#### What is asked:
Render all of the data below as a JSON list of strings, one string per line, with blank lines and pictures left out.

========

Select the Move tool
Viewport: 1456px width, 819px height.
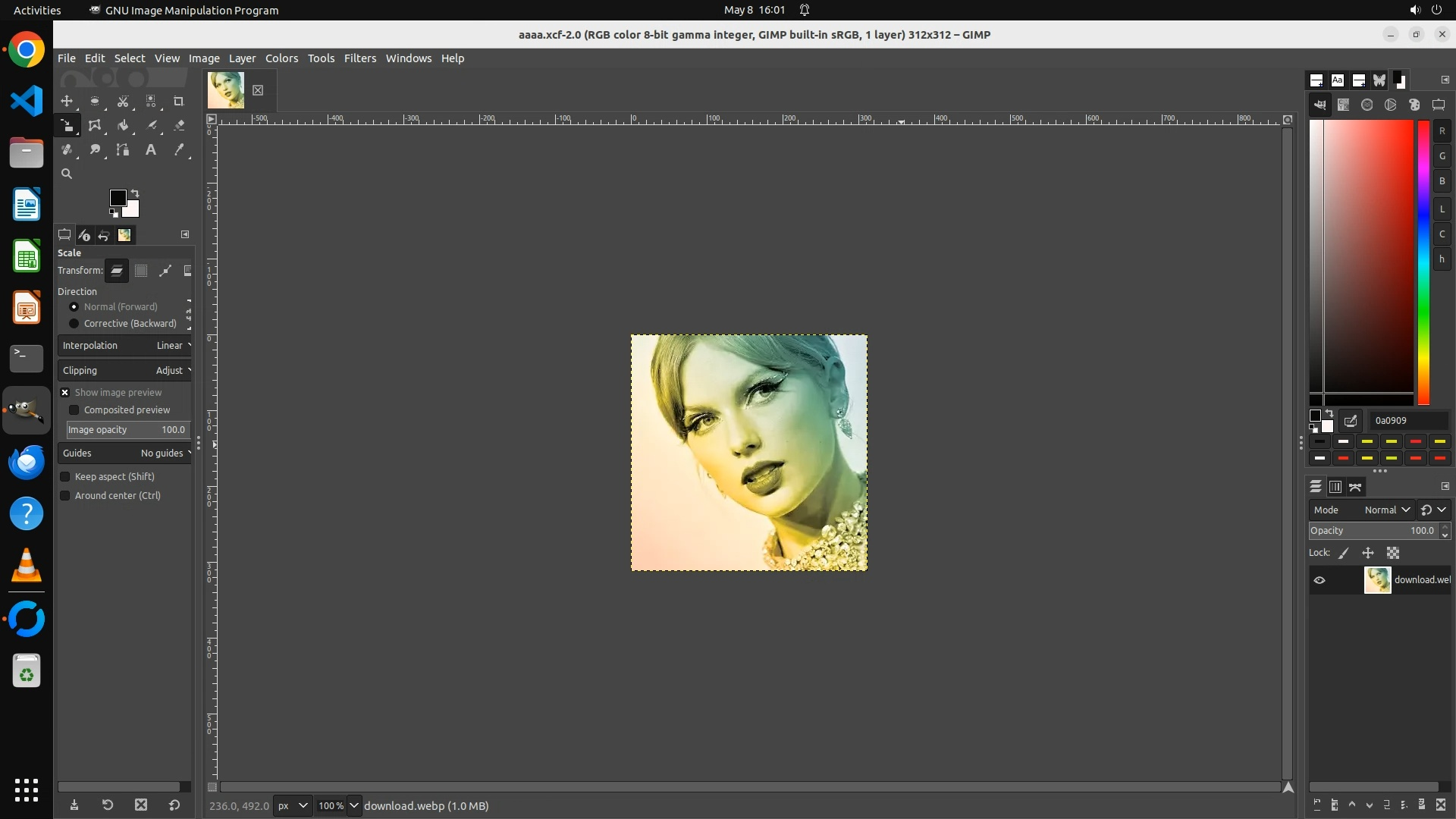point(67,101)
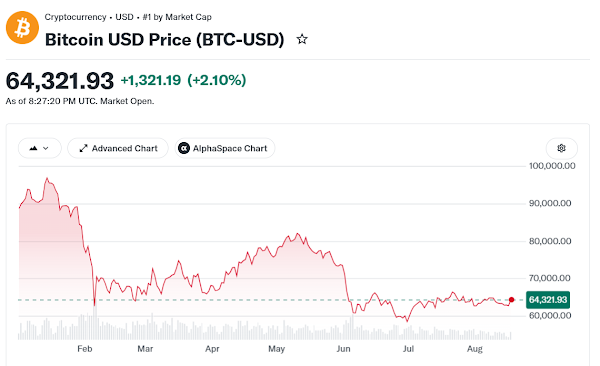Click the AlphaSpace logo icon
600x366 pixels.
(184, 148)
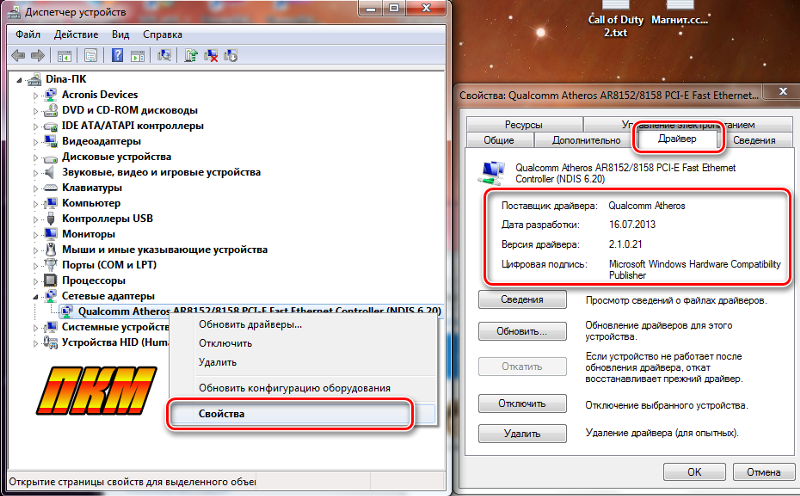Screen dimensions: 800x496
Task: Click the Forward arrow in Device Manager toolbar
Action: pos(38,55)
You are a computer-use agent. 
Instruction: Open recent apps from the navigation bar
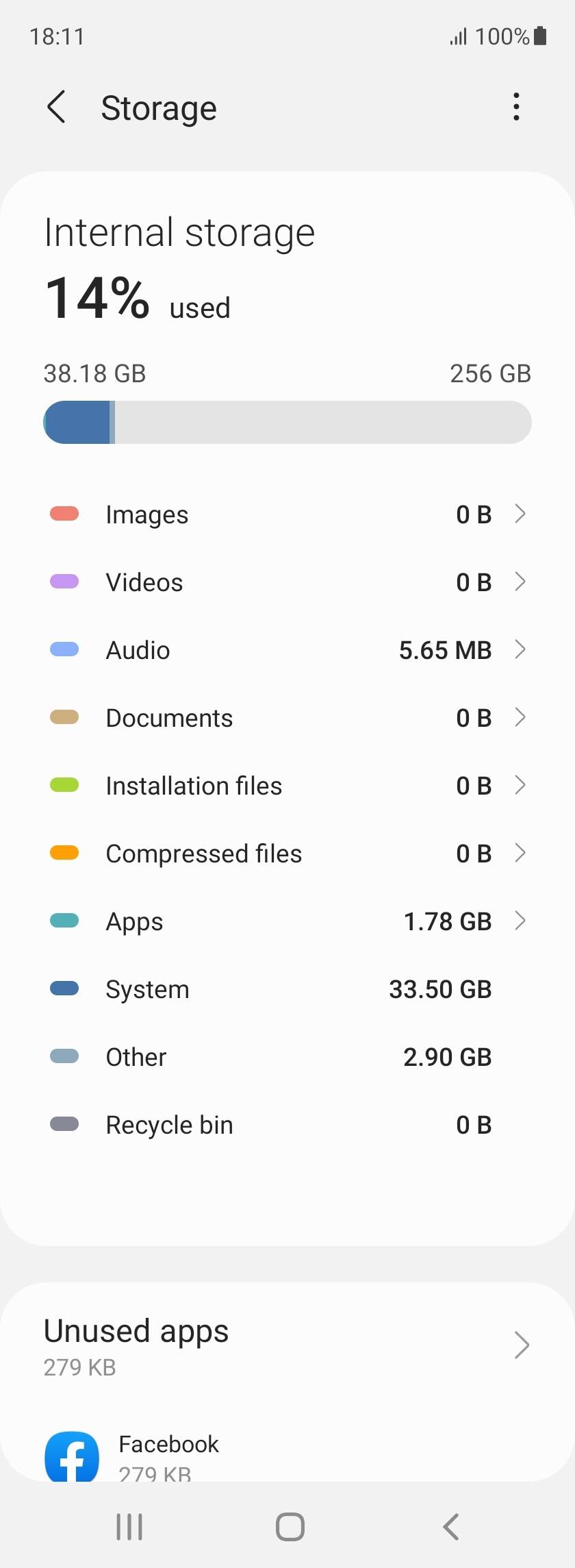(x=129, y=1527)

========

#### Result of this exercise:
[
  "Select the Move tool",
  "Viewport: 1456px width, 819px height.",
  "point(67,101)",
  "Click the AlphaSpace logo icon",
  "600x366 pixels.",
  "(184, 148)",
  "Screen dimensions: 800x496",
  "Task: Click the Forward arrow in Device Manager toolbar",
  "Action: pos(38,55)",
  "You are a computer-use agent. ",
  "Instruction: Open recent apps from the navigation bar",
  "(x=129, y=1527)"
]